Geo.5 Solid Geometry

Lesson 1

  • I can draw the two-dimensional shape that creates a particular three-dimensional solid when rotated using a given axis.
  • I can identify the three-dimensional solid created by rotating a two-dimensional figure using a linear axis.

Lesson 2

  • I can identify the three-dimensional shape that generates a set of cross sections.
  • I can visualize and draw multiple cross sections of a three-dimensional figure.

Lesson 3

  • I know that a pyramid’s cross sections are dilations of its base with scale factors ranging from 0 to 1.

Lesson 4

  • I know that when figures are dilated by a scale factor of $k$, their areas are multiplied by $k^2$.

Lesson 5

  • I can use square root graphs and do calculations to interpret the relationships between scale factors and areas.

**To do**
[a] In the Geo.5 Solid Geometry outline above, list every statement that begins with "I can."
[b] Answer these questions using the Geo.5 Solid Geometry outline above:
(i) What range of scale factors relates a pyramid's cross sections to its base?
(ii) By what are a figure's areas multiplied when the figure is dilated by a scale factor of $k$?
(iii) What kind of graphs does Lesson 5 use?

**Supplied information**
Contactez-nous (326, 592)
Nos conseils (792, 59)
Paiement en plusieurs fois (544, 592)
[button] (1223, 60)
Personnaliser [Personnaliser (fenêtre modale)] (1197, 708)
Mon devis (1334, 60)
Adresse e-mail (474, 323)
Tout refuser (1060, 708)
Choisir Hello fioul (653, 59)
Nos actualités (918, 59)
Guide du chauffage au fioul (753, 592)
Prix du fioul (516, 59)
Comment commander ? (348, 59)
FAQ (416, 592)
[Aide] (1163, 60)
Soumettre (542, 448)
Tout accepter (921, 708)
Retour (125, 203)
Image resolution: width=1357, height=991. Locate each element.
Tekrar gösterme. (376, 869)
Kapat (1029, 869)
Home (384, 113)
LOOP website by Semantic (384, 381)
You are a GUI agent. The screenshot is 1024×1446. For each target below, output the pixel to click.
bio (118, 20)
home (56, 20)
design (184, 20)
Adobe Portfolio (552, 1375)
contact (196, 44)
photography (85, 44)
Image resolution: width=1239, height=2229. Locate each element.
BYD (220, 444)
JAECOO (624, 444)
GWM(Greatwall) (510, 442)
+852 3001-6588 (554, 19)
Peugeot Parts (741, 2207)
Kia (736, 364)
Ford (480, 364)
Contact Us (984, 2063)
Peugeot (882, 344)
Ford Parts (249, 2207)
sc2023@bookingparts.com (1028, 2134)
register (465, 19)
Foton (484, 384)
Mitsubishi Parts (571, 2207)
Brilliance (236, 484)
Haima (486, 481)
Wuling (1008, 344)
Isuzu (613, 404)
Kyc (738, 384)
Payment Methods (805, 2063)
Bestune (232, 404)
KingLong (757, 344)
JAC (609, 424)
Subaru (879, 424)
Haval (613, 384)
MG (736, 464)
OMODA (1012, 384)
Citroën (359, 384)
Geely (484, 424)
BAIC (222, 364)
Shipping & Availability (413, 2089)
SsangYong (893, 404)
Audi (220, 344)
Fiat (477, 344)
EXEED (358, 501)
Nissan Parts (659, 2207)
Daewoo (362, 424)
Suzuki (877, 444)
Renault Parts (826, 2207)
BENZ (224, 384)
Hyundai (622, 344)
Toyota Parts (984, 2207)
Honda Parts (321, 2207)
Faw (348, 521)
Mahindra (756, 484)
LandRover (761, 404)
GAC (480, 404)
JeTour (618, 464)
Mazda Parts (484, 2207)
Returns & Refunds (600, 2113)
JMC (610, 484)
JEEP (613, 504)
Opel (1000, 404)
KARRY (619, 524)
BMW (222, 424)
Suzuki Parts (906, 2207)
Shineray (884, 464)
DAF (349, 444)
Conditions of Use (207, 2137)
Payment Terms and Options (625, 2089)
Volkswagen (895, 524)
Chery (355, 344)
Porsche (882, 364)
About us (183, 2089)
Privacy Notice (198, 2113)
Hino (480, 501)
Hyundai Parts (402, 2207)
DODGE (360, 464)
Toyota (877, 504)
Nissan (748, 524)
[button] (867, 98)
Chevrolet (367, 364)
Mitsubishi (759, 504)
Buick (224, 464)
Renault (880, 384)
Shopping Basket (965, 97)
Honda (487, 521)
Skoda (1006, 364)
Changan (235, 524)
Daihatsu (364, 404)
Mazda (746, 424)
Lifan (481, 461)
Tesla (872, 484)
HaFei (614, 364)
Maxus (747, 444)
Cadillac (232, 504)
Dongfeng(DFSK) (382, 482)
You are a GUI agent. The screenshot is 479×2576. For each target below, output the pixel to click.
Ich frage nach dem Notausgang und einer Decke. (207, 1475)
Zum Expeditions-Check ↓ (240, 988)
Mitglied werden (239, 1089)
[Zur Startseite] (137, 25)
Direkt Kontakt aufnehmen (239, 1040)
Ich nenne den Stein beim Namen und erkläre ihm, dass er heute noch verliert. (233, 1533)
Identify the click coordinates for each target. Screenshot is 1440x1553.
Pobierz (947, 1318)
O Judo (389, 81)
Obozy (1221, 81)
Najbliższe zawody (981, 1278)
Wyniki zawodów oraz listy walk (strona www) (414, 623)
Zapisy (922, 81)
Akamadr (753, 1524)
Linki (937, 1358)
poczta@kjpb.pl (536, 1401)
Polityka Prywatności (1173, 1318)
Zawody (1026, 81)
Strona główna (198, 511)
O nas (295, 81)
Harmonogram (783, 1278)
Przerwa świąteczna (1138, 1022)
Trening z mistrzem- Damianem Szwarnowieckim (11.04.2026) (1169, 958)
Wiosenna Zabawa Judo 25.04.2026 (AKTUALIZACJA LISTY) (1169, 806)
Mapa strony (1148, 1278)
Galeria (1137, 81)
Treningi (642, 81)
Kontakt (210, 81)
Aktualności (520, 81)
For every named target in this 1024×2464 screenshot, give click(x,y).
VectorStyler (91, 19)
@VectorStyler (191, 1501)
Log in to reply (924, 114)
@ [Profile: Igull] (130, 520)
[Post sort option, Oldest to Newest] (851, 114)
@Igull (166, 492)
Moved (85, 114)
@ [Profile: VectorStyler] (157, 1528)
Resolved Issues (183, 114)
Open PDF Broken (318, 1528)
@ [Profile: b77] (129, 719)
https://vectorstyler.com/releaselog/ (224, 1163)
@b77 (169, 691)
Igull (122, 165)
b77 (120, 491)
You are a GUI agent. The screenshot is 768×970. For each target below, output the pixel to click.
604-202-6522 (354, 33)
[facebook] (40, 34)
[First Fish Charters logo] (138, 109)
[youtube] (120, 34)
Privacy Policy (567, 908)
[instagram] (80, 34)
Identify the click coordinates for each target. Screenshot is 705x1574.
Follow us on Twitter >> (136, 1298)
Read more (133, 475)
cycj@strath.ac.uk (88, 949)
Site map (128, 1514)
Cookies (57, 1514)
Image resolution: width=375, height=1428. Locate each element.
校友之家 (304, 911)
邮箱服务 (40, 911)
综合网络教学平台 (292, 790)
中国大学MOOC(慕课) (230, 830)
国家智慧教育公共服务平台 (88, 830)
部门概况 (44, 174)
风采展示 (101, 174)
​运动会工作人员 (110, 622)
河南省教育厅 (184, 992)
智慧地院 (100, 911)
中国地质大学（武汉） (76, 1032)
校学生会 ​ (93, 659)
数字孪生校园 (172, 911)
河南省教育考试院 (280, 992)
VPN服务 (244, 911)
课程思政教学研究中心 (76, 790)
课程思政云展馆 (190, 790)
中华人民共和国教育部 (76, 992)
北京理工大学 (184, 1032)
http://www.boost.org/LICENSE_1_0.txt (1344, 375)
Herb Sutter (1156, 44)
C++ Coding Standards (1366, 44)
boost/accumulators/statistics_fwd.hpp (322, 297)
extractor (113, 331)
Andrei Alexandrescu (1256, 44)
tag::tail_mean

**Responses to the exercise**
[a]
- I can draw the two-dimensional shape that creates a particular three-dimensional solid when rotated using a given axis.
- I can identify the three-dimensional solid created by rotating a two-dimensional figure using a linear axis.
- I can identify the three-dimensional shape that generates a set of cross sections.
- I can visualize and draw multiple cross sections of a three-dimensional figure.
- I can use square root graphs and do calculations to interpret the relationships between scale factors and areas.

[b]
(i) From 0 to 1
(ii) $k^2$
(iii) Square root graphs